> [BRANO DA LEGGERE]

____________________

A causa del conflitto, la sua azienda fallisce. Si chiamava Claudio Fiori, prova ad ammazzarsi, ci ripensa ma è troppo tardi. La Meloni: “Lo Stato si interroghi”
Una tragedia immane. Di quelle che ti lasciano il segno, ti fanno riflettere, ma poi non capisci comunque il perché, ti chiedi i motivi e tutti i perché di questo mondo per portare una persona ad arrivare ad un gesto così estremo. E’, senza giri di parole, la prima vittima italiana della guerra in Ucraina. Si chiamava Claudio Fiori e non è un soldato con il mitra in spalla, ma un imprenditore travolto dai debiti a causa del conflitto scoppiato tra Russia e Ucraina. Dopo due anni di pandemia, sono arrivate anche per lui le conseguenze economiche del conflitto. Un colpo fatale e impossibile da sostenere. Quando i rincari delle materie e l’insostenibile costo delle bollette l’hanno costretto a chiudere baracca e burattini, pure lui ha detto basta. L’azienda era la sua vita, la Sce elettronica di San Clemente, un piccolo Comune del Riminese. Fiori ha provato a resistere, con la cinghia stretta fino all’ultimo buco. Cassa integrazione per i 15 dipendenti, ben quindici famiglie, non una cosa da poco, che, con tutti gli sforzi di questo mondo, da parte di Claudio hanno continuato a ricevere lo stipendio.

____________________

> [ATTIVITÀ DA SVOLGERE]
**A.** Secondo l'articolo su Claudio Fiori, quanti dipendenti aveva in cassa integrazione la sua azienda?
**B.** Traduci in inglese questa frase dell'articolo su Claudio Fiori: "L’azienda era la sua vita, la Sce elettronica di San Clemente, un piccolo Comune del Riminese."
**C.** Prosegui l'articolo su Claudio Fiori a partire dall'ultima frase riportata.
Le voci non hanno alcun ruolo in questo lavoro.

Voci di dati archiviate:
____________________

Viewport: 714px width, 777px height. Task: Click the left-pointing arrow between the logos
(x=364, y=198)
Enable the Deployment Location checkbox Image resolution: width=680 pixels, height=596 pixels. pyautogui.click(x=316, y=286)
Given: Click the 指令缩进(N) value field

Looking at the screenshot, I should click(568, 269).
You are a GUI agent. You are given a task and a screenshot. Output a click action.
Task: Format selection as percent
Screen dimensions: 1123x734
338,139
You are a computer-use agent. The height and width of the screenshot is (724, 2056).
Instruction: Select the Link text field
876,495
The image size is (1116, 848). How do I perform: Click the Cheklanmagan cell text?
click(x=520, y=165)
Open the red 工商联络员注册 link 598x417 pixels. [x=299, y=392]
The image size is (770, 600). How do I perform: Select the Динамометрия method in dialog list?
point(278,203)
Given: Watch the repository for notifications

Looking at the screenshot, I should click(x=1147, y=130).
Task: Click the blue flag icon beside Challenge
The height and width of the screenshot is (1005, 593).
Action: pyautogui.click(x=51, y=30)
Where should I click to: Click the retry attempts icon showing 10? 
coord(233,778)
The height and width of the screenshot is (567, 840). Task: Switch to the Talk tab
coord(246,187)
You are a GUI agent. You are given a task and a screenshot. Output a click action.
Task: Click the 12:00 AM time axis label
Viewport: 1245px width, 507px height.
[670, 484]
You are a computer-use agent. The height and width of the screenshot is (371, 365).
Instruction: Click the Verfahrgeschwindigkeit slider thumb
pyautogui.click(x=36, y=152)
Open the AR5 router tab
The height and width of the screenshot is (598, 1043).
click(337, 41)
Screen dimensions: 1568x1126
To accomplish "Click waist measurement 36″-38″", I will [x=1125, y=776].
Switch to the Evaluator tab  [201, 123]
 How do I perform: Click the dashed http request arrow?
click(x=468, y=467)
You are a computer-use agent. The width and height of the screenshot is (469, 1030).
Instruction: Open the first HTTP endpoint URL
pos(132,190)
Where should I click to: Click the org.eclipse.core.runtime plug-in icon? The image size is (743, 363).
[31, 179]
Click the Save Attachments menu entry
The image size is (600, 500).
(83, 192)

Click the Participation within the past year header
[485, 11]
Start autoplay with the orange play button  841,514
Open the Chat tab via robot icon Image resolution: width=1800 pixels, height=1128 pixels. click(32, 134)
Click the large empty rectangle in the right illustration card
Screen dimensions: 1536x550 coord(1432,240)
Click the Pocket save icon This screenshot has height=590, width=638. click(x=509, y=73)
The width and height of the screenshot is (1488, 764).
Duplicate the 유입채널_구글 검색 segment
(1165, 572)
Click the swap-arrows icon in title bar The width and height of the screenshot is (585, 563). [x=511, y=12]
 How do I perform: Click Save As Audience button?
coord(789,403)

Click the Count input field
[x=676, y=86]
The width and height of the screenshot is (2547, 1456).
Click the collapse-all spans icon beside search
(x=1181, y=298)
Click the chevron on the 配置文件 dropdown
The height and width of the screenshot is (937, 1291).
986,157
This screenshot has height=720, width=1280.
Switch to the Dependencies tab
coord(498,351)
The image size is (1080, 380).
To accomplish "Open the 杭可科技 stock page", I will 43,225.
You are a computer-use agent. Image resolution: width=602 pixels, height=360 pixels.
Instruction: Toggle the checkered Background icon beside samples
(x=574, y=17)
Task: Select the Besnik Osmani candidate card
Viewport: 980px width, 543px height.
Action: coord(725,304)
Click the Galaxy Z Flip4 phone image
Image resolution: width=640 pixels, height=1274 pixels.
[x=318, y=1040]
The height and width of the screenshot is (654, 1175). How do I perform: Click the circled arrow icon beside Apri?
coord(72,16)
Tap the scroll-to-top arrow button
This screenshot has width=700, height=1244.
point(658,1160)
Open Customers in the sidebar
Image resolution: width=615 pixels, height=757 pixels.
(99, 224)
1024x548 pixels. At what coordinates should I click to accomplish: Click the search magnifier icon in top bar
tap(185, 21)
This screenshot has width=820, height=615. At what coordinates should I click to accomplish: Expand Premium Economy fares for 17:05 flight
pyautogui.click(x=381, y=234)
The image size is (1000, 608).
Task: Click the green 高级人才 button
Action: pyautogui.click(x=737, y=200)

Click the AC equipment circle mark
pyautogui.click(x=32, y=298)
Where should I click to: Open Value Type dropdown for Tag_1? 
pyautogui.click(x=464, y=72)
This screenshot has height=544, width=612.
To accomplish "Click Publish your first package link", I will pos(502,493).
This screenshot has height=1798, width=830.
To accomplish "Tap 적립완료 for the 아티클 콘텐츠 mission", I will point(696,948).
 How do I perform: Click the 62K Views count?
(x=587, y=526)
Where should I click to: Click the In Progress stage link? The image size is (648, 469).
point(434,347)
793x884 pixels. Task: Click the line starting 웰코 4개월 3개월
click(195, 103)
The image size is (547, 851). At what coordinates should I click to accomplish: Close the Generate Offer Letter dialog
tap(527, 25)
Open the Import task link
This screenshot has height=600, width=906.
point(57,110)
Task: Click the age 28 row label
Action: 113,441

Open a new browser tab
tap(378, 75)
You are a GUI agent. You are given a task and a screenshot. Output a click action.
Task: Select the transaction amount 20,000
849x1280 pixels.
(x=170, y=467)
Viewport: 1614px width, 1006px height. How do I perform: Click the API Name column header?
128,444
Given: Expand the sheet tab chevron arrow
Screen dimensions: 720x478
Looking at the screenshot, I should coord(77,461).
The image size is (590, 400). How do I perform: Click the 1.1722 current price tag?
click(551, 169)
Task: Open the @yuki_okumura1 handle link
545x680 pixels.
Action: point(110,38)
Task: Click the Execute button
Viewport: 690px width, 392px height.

____________________

> [RISPOSTE ALLE ATTIVITÀ]
**A.** Quindici dipendenti.

**B.** The company was his life, Sce elettronica of San Clemente, a small municipality in the Rimini area.

**C.**
Ha tentato in tutte le maniere, Claudio di resistere e andare avanti, ma i debiti e il pochissimo lavoro non era sufficiente. E così, viene annunciata la chiusura dell’attività. Lo scorso martedì, nel tardo pomeriggio, chiuso nel suo ufficio, l’imprenditore, amareggiato e depresso, decide di farla finita, beve dell’acido muriatico da una bottiglietta. Un gesto d’istinto, forse. Non meditato, magari, ma spinto dalla disperazione del momento. Già perché poi, devastato dal dolore che provocava l’acido, chiama il 118. Ci ripensa, vuole vivere, nonostante quel mucchio di prob1lemi che gli pesa sulla spalle. Ma è tardi. Troppo tardi. I sanitari arrivano subito nell’azienda. Lui è in condizioni disperate. Lo portano in ospedale. Non serve. Organi corrosi e lacerazioni interne.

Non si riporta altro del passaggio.